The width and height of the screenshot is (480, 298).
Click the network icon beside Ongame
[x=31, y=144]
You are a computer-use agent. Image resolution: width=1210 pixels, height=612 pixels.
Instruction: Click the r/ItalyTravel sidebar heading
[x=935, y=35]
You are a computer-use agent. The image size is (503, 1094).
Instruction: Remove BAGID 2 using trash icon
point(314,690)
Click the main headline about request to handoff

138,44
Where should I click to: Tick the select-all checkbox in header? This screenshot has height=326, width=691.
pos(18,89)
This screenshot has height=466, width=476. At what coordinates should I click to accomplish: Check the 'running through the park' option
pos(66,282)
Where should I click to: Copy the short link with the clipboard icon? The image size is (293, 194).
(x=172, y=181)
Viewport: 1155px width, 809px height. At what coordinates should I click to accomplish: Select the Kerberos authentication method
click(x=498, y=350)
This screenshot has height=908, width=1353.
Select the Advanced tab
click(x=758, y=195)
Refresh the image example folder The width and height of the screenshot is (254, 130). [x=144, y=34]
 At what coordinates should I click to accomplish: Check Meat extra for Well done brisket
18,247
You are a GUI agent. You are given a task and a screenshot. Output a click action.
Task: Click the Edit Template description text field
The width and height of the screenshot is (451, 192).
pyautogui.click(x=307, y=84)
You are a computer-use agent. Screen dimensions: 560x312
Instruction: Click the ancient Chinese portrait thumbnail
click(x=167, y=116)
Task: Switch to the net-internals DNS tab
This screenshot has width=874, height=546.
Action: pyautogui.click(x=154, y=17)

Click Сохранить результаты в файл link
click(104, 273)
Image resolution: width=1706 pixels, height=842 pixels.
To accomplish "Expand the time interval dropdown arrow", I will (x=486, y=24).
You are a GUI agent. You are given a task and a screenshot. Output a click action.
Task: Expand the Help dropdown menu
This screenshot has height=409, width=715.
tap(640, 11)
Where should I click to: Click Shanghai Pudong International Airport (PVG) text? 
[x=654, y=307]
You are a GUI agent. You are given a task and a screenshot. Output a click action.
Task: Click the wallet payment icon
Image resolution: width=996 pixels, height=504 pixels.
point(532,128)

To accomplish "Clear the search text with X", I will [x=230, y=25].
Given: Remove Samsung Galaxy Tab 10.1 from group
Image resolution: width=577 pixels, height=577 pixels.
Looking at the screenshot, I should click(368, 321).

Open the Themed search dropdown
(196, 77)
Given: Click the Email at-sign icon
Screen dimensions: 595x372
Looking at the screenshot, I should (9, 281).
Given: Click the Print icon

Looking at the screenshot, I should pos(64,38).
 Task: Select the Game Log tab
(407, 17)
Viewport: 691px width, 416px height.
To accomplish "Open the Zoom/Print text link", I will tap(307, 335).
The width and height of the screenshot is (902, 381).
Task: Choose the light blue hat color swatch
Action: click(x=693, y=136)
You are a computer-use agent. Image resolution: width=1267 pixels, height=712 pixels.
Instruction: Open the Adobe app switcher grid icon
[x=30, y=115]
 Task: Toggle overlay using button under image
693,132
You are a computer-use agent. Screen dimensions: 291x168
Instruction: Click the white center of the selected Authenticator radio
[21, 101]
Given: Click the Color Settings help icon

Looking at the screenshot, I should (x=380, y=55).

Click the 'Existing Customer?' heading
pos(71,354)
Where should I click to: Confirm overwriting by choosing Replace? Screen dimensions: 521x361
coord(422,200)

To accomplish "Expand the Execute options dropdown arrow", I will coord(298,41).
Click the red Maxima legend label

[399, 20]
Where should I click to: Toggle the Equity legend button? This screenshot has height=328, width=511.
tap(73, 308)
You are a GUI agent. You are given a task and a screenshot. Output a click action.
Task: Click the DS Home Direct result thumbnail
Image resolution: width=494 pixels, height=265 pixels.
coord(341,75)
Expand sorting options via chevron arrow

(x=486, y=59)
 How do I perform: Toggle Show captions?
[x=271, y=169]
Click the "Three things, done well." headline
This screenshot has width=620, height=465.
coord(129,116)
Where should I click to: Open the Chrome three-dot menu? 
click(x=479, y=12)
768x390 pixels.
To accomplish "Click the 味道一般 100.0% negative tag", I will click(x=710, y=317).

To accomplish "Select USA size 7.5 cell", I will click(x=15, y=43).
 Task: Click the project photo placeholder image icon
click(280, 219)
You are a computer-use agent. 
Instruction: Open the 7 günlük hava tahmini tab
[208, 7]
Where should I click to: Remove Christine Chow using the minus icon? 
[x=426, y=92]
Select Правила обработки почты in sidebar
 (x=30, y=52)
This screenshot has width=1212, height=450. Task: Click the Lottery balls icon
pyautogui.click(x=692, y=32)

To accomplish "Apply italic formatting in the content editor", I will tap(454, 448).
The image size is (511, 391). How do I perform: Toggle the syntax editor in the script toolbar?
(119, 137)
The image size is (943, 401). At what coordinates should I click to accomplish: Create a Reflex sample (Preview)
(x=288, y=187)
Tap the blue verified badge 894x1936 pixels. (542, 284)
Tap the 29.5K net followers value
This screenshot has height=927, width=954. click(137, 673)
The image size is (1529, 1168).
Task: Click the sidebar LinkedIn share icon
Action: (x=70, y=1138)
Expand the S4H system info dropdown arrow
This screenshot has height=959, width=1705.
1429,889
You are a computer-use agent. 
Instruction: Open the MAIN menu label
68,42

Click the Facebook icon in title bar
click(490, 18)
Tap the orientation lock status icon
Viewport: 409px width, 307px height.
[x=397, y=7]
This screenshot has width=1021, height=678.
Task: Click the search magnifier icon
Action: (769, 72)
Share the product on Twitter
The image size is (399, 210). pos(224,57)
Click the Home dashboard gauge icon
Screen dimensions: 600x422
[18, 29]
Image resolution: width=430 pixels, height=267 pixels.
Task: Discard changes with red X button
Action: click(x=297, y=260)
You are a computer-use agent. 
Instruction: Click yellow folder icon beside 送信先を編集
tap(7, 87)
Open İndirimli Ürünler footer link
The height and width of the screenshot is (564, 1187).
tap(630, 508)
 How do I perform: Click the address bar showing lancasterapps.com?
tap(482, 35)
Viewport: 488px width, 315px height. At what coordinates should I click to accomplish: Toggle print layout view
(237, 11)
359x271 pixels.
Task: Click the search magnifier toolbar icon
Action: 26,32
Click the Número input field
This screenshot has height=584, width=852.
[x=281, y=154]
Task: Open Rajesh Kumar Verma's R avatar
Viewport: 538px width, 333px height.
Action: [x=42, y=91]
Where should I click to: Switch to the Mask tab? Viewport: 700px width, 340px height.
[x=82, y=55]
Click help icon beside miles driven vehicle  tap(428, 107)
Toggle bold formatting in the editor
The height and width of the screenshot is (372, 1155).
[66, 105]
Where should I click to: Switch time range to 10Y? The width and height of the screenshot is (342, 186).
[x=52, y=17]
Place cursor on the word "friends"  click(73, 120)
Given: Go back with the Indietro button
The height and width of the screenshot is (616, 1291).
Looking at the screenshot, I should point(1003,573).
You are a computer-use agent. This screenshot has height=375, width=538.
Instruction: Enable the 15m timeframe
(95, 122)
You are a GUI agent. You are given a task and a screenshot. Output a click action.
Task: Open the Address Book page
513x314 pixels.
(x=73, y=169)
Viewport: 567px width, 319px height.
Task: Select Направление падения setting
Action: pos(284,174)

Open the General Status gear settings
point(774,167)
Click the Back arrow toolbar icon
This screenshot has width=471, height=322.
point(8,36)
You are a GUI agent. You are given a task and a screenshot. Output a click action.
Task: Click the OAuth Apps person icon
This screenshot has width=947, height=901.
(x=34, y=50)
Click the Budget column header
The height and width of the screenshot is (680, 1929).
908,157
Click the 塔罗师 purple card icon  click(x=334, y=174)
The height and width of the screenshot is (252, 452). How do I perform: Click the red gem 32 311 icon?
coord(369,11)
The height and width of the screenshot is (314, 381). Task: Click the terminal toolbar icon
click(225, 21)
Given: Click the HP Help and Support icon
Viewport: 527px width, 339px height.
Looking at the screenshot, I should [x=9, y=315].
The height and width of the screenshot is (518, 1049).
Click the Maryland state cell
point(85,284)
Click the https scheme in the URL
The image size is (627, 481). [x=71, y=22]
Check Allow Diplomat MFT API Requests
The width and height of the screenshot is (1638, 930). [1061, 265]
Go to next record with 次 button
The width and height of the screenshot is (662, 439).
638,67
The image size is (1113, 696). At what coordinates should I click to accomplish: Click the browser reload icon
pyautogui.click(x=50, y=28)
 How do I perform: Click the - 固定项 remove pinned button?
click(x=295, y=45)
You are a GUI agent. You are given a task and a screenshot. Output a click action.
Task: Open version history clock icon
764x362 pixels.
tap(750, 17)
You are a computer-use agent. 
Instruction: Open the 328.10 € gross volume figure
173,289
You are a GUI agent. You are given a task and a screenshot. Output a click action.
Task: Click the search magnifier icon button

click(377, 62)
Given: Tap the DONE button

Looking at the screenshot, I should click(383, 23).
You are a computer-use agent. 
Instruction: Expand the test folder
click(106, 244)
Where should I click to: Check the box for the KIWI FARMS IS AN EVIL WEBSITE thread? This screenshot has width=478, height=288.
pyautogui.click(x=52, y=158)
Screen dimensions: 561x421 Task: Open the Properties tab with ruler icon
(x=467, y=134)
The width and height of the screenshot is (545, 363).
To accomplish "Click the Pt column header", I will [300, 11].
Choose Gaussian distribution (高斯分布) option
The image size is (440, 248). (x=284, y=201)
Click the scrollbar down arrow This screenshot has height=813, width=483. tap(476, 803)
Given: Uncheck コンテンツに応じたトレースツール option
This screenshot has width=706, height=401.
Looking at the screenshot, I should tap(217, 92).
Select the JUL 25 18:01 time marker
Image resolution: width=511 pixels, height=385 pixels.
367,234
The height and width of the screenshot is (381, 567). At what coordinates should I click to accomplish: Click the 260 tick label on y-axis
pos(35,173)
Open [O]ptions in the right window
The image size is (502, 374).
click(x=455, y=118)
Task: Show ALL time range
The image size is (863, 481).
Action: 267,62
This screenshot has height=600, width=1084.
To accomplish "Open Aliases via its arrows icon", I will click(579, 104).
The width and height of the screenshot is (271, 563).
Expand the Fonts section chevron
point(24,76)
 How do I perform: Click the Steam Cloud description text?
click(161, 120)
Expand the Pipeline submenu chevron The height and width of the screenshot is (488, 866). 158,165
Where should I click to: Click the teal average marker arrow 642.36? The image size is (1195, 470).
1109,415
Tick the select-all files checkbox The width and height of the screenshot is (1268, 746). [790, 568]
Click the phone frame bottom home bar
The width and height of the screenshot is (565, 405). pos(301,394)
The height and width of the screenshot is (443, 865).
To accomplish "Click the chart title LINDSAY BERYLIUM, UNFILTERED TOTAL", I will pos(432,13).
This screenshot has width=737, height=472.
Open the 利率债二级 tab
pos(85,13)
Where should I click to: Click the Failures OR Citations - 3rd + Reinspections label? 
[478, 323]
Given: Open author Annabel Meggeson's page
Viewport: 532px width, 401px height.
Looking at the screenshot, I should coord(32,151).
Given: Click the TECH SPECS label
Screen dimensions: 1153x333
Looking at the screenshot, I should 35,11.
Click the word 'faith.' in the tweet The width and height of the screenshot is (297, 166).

──────

**Your task:** The number of lines in the listing above that contain "word" is all that should be stated.

**Task response:** 2